— Start —

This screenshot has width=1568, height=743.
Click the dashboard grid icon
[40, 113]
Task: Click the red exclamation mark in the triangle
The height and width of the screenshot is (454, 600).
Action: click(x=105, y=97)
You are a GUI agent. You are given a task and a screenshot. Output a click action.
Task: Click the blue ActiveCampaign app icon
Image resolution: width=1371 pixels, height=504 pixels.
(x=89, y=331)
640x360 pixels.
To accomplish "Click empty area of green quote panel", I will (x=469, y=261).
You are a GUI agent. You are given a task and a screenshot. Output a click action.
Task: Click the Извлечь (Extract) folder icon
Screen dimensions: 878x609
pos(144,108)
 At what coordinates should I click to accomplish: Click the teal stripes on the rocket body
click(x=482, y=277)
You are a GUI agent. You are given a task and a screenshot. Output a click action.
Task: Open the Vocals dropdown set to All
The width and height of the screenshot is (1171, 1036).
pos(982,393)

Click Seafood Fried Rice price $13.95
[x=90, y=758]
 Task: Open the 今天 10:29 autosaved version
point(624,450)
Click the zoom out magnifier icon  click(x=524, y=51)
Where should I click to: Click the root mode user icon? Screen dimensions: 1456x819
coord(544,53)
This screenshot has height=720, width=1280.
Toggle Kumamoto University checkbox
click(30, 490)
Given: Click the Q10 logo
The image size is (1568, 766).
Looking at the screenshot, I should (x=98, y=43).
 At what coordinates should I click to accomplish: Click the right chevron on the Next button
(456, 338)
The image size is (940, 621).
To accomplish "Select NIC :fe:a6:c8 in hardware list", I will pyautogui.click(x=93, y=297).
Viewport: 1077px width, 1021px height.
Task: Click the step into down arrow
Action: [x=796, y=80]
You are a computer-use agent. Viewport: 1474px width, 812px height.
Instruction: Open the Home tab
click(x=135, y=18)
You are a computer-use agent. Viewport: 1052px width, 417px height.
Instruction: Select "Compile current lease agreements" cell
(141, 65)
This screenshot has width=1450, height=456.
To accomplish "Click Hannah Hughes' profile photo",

— End —

Edit the records above by changing every "GUI agent" to "screen assistant", leaving all other text exactly as it is.

> [Completed task]
This screenshot has width=1568, height=743.
Click the dashboard grid icon
[40, 113]
Task: Click the red exclamation mark in the triangle
The height and width of the screenshot is (454, 600).
Action: click(x=105, y=97)
You are a screen assistant. You are given a task and a screenshot. Output a click action.
Task: Click the blue ActiveCampaign app icon
Image resolution: width=1371 pixels, height=504 pixels.
(x=89, y=331)
640x360 pixels.
To accomplish "Click empty area of green quote panel", I will (x=469, y=261).
You are a screen assistant. You are given a task and a screenshot. Output a click action.
Task: Click the Извлечь (Extract) folder icon
Screen dimensions: 878x609
pos(144,108)
 At what coordinates should I click to accomplish: Click the teal stripes on the rocket body
click(x=482, y=277)
You are a screen assistant. You are given a task and a screenshot. Output a click action.
Task: Open the Vocals dropdown set to All
The width and height of the screenshot is (1171, 1036).
pos(982,393)

Click Seafood Fried Rice price $13.95
[x=90, y=758]
 Task: Open the 今天 10:29 autosaved version
point(624,450)
Click the zoom out magnifier icon  click(x=524, y=51)
Where should I click to: Click the root mode user icon? Screen dimensions: 1456x819
coord(544,53)
This screenshot has height=720, width=1280.
Toggle Kumamoto University checkbox
click(30, 490)
Given: Click the Q10 logo
The image size is (1568, 766).
Looking at the screenshot, I should (x=98, y=43).
 At what coordinates should I click to accomplish: Click the right chevron on the Next button
(456, 338)
The image size is (940, 621).
To accomplish "Select NIC :fe:a6:c8 in hardware list", I will pyautogui.click(x=93, y=297).
Viewport: 1077px width, 1021px height.
Task: Click the step into down arrow
Action: [x=796, y=80]
You are a computer-use agent. Viewport: 1474px width, 812px height.
Instruction: Open the Home tab
click(x=135, y=18)
You are a computer-use agent. Viewport: 1052px width, 417px height.
Instruction: Select "Compile current lease agreements" cell
(141, 65)
This screenshot has width=1450, height=456.
To accomplish "Click Hannah Hughes' profile photo",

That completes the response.